A few hours after he showed up at my home, we drove to town and he presented in front of a small, but engaged, audience. Colter Johnson filmed the whole thing as part of the film he’s making on Fidelman called “The Rapture of Soloing on Acid,” which is about Fidelman and the Stone Masters in the 1970s running around the Joshua Tree desert under the guidance of visuals and inspiration from the rocks.
That night at the museum, Fidelman showed the following images and much more. His deep, raspy voice and steady cadence captivated the audience as he went from one image and one story to the next.
John Bachar, Stonemaster
Before there was Alex Honnold there was the late, great John Bachar. Yes, there were many other soloists in between, including Derek Hersey (1956-1993) and Michael Reardon (1965 to 2007) but – for clarity – Bachar was the most famous free soloist from the 1970s through the 90s. (Peter Croft is also a famous soloist.) Bachar amassed thousands of pitches via free solo over the decades. He trained both his body and his mind to Olympic levels. Though he attended UCLA to study theoretical math, the other Stone Masters persuaded him hard to drop out of school and climb with them. So he did, and for decades he performed at the highest caliber on the rock. He climbed his final route at age 52 (in 2009), a line outside of his home in Mammoth Lakes, California. But something happened, and he fell.
The Stone Monkeys, El Cap Road
To the diehard climbers, this shot of the Stone Monkeys (left to right) showing Matt Wilder, Dean Potter, Ivo Ninov, and Ammon McNeely, is as iconic as the Beatles album it’s modeled after. This shot was used in a commercial for Five Ten shoes. Matt is the boulderer and big-wall free climber (and former Rubik’s Cube street performer). Today he’s also a husband, father, and machine-learning consultant who holds a PhD. He’s also competed in American Ninja Warrior where his handle is Dr. Climb.
The late Dean Potter is the aerialist who still holds the Guinness Record for the longest wingsuit BASE flight, where in August 2009 he floated without deploying his parachute for almost 3 minutes, covering 3.4 miles when he leapt off the Eiger.
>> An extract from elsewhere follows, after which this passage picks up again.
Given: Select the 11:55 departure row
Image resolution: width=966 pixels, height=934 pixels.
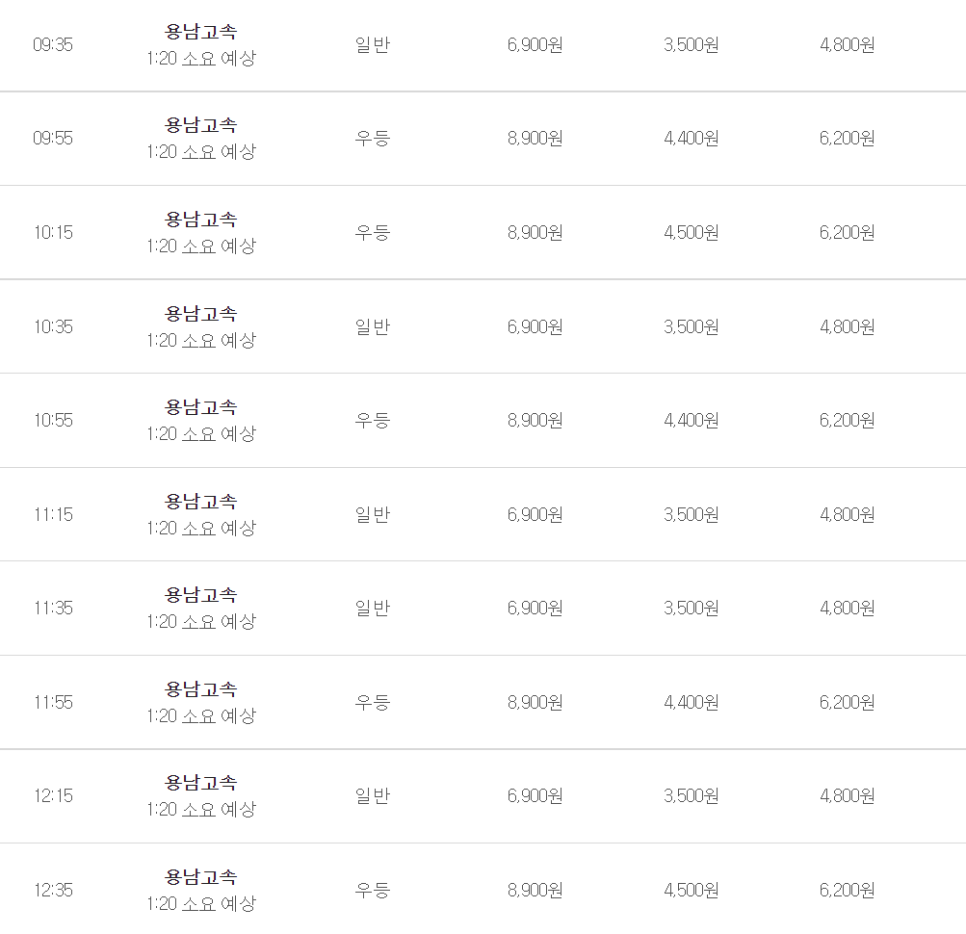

Ivo and Ammon partnered up for many El Cap speed climbing records. If Ammon looks familiar, it’s because a video of him breaking his leg off in a BASE jump gone wrong went viral in 2013.
Yosemite is a highliners dream. Up there, far above the Valley floor, it’s like skywalking. Here the exposure is measured in thousands of feet. In this shot Corbin Usinger – who is also a solid climber – finds his balance on a line at Taft Point located across from El Capitan.
I thought dirtbag was a negative term until the Tuolumne Meadows (above Yosemite Valley) climbing ranger informed me that, when it came to climbers, dirtbag meant those that roll-out their sleeping bags in the dirt. She said it’s an endearing term.
Seen here is Dean Fidelman in the red jacket during his first year in Yosemite Valley in the early 1970s. This is how the climbers’ campground, Camp 4, looked back then – a lawless place of dirtbags who were also some best climbers in the country. Dean is standing next to the late John Yablonski, the fiercely strong, bold climber who had many close calls on the rock. He was also one of the first modern free soloists, which to him, often meant shaky “oh-my-gawd” moments. He took his own life many years later.
Dirtbags still reside in Yosemite, but these days you’ll see more Sprinter vans on the side of the road, then you’ll see homeless-looking climbers bopping about.
By most accounts, Dean is homeless. He has a community. He has what he needs – but a brick and mortar roof over his head, he does not. But that’s how he makes it work, by following the seasons, living life on his terms. It’s that freedom, and his decades on the rock and behind the lens that allows him to do his trade. He does it his way.
His biography on Dean Potter will be going up on Kickstarter on July 17.